BRIEF.
In the entries below, spot each line with the word "height" and copy it.

TASK DATA.
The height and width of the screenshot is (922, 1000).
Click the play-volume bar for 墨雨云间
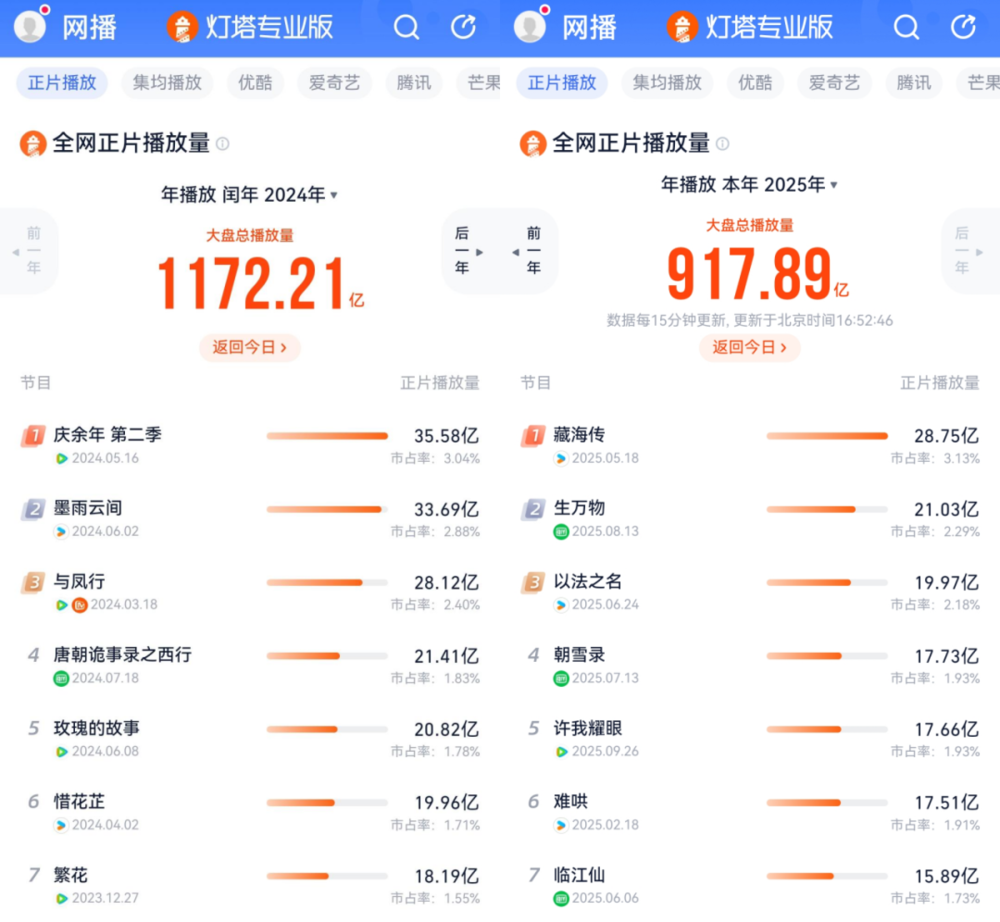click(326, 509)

--

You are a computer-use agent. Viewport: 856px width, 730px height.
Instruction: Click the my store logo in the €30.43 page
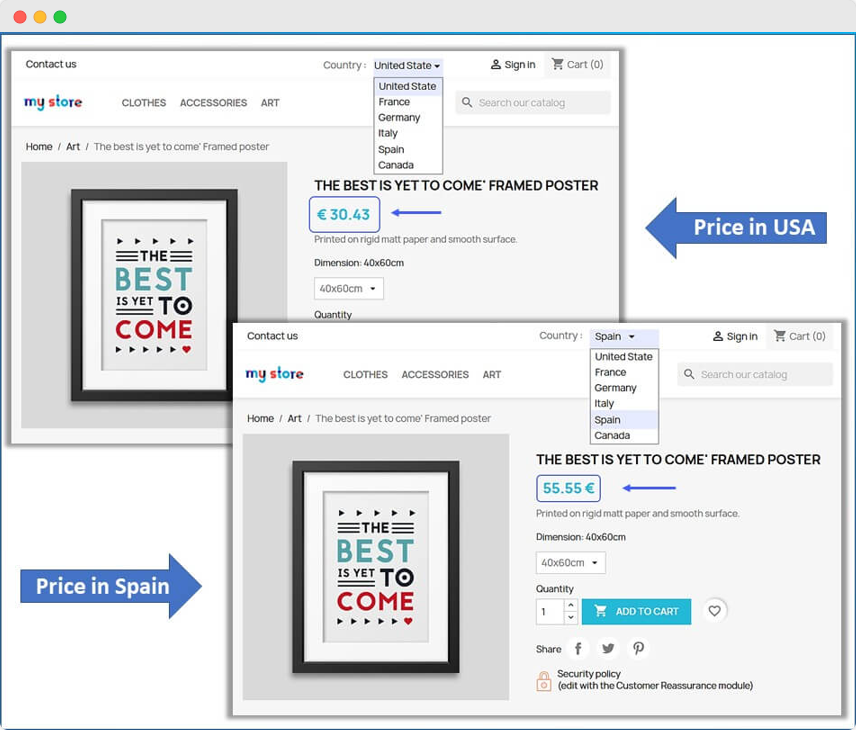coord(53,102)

RESULT FOR THIS EXERCISE.
The height and width of the screenshot is (922, 1000).
You are a computer-use agent. Viewport: 856px width, 730px height.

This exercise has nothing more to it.